Hay un segundo aspecto de la posición de Cervantes sobre el futuro cultural de España que infiere Castro de la realidad histórica del reinado de Felipe II y del discurso de don Quijote sobre las armas y las letras, a saber: que la España felipista estaba inerte, estancada y las armas paralizadas por culpa del rey, frente a lo cual Cervantes aboga, según Castro, por la armonía entre las armas y las letras, de modo que las armas no se vean embotadas por las letras, como ocurriría durante el reinado de Felipe II, ni al revés. Pero nuevamente malinterpreta la novela cervantina: no es verdad que Cervantes abogue por la armonía entre las letras y las armas, sino por la supremacía de éstas, lo que ciertamente no tiene por qué entrañar el entorpecimiento de las otras.

B. Don Quijote-Cervantes es símbolo histórico de España y este simbolismo se ejerce a través de la analogía sistemáticamente trazada entre la vida de Cervantes y la historia de la España cervantina

Y pasamos ya a examinar a los principales representantes de la segunda variedad de la tendencia hermenéutica que parte del supuesto de que don Quijote es un símbolo de la historia de España a través de Cervantes, cuya vida es una recapitulación de la historia de su tiempo. Más que los autores precedentes, Sánchez Albornoz o Castro, Navarro Ledesma y, no digamos, Maeztu insisten sistemáticamente en la analogía sorprendente entre el curso vital del autor del Quijote y el decurso de la España del tránsito de la grandeza imperial a la decadencia. En ellos la interpretación biográfica se pone al servicio de la interpretación histórica del Quijote de esta laya. Don Quijote es, en el fondo, Cervantes, pero, supuesta a la vez la tesis de la asombrosa semejanza entre la vida de éste y el transcurso histórico de la España cervantina, tanto se pude decir que don Quijote es una encarnación simbólica de este periodo como que lo es el propio Cervantes.

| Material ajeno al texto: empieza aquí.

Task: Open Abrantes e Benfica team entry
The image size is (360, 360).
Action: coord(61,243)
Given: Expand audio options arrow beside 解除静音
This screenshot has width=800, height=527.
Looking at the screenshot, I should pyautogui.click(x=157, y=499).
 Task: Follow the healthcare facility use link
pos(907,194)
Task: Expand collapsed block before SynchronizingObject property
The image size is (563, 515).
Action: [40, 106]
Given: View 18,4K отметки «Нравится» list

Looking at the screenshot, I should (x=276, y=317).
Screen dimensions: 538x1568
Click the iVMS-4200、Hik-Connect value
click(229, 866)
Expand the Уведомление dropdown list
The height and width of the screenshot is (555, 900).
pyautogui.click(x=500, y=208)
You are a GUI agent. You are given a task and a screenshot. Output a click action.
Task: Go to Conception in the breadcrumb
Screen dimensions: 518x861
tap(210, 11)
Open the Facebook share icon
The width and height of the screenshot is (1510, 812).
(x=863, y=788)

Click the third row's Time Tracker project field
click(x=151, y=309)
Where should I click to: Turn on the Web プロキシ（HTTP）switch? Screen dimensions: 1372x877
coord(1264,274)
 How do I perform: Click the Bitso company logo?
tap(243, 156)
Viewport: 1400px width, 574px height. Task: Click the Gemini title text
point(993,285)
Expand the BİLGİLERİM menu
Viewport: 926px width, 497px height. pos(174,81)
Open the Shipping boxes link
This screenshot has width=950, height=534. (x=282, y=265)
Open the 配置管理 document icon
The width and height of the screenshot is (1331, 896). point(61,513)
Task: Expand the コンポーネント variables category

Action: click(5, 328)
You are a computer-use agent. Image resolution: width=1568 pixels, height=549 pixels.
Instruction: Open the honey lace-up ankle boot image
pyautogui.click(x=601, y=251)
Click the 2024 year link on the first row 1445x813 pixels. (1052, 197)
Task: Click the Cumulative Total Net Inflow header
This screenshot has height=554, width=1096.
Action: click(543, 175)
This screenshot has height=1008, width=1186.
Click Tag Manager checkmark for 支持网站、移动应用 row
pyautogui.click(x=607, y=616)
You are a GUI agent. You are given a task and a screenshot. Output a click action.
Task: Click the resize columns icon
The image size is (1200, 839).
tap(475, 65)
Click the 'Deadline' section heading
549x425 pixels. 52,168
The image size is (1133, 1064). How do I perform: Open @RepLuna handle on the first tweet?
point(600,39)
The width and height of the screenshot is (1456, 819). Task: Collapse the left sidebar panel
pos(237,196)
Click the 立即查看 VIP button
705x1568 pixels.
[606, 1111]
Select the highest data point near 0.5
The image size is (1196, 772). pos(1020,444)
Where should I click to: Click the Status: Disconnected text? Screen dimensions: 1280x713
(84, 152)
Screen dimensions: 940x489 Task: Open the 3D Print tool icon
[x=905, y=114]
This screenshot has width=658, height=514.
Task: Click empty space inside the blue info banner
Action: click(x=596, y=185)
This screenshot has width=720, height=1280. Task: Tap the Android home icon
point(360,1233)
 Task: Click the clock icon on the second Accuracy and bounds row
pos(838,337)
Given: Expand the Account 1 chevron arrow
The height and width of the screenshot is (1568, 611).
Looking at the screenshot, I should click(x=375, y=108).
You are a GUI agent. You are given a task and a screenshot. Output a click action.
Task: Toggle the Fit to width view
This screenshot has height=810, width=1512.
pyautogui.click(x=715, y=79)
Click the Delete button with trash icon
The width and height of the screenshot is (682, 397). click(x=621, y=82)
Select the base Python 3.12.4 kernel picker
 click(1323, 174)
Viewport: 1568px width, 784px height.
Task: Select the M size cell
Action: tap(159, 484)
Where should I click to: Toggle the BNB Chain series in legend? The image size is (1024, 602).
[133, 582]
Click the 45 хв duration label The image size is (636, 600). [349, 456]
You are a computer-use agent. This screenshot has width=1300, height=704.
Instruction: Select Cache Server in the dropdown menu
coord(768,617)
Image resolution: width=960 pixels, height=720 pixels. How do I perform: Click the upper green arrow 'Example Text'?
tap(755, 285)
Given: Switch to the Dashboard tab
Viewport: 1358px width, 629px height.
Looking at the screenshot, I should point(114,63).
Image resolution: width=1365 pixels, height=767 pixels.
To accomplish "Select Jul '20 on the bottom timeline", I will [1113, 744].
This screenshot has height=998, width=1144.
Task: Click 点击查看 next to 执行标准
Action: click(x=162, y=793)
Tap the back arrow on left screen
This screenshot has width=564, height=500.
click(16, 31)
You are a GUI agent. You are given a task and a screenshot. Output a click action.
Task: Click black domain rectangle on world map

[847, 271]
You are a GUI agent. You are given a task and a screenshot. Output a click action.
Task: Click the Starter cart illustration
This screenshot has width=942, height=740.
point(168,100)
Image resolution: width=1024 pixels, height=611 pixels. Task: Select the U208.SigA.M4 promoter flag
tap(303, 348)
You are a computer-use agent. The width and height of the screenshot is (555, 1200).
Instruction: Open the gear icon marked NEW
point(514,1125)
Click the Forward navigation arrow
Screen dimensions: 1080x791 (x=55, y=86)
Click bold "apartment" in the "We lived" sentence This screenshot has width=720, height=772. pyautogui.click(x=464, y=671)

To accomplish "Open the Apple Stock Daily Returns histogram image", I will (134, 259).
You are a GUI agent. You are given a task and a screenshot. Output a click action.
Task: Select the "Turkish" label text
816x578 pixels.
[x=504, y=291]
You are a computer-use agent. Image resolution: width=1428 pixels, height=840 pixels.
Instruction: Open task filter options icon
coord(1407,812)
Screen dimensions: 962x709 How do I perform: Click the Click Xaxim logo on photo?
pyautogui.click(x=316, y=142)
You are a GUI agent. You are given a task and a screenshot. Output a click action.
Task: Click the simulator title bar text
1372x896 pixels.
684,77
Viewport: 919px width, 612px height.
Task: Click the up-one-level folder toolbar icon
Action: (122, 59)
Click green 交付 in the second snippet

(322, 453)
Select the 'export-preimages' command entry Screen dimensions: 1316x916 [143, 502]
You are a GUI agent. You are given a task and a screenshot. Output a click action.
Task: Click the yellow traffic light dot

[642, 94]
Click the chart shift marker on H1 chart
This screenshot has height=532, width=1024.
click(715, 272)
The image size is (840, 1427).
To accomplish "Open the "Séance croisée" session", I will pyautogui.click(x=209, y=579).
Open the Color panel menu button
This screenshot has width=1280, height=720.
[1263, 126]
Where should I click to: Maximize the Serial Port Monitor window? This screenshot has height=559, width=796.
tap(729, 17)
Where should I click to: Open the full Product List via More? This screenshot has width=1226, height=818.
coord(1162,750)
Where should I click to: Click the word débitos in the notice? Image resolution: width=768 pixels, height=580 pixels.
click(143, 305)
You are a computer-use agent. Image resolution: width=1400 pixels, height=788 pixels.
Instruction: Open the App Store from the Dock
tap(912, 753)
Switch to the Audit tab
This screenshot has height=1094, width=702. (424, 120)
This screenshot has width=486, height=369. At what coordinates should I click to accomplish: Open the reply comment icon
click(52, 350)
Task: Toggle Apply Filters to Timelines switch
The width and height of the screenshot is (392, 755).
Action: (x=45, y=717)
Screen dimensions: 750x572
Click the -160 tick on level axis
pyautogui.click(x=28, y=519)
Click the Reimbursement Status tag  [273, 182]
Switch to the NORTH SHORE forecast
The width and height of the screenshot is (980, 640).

Y puesto que, de acuerdo con esta interpretación, lo relevante es que el simbolismo histórico encarnado por don Quijote se canaliza, no independientemente de Cervantes, sino a través de su mediación, por ser su propia experiencia vital una reproducción a pequeña escala de la España que va del reinado de Felipe II al de Felipe III, ambos autores se ven obligados a realizar una doble operación orientada precisamente a poner esto último de manifiesto. La primera operación consiste en pintarnos un cuadro histórico en el que se pongan de relieve los hechos principales de la España cervantina que la estaban encaminando del apogeo al declive; y la segunda consiste en recorrer los hitos más importantes de la biografía cervantina con el doble fin de señalar cómo ésta sigue el esquema consabido del tránsito de los sueños idealistas de juventud a los desengaños de la vejez y cómo este esquema de desarrollo es similar al de la España de la época.

Navarro Ledesma

La puesta en práctica de la primera operación conduce a Navarro Ledesma en su El ingenioso hidalgo Miguel de Cervantes Saavedra (1905) a destacar cómo la España heroica de Carlos V, en continua expansión imperial, empieza a dar señales, ya en tiempos de Felipe II, de estar despeñándose por la pendiente. El fracaso del proyecto de la Armada Invencible y el asalto y saqueo de Cádiz por los ingleses en 1596 apuntan en esta dirección. En el reinado de Felipe III los indicios de decadencia se acumulan: sustitución de la política personal del rey, tras la muerte de Felipe II, por la política personal del valido, que puso el gobierno en manos de políticos ineptos como el duque de Lerma; incremento del poder de la Iglesia, sobre todo de los frailes y predicadores, quienes, según Ledesma, se entrometían demasiado en las casas, domeñando así la sociedad, de la que desterraron la alegría y le hicieron perder la confianza en sí misma; la escasez de personalidades superiores, de individualidades poderosas; la frivolidad de la Corte entregada a fiestas, espectáculos teatrales, juegos, saraos y diversiones, que por cualquier motivo se celebraban; el deterioro moral de la España de Felipe III, en la que la trampa, la componenda y la corruptela comenzaron a tener un papel importante en la vida española, así como el recurso al engaño y la práctica de la hipocresía; y por último, la decadencia de las clases sociales: la burguesía propendía a ser medrosa, apocada y mezquina, de la que sería un modelo el Caballero del Verde Gabán; y los nobles, perdidos sus ideales, se entregaban al juego, a los toros y cañas.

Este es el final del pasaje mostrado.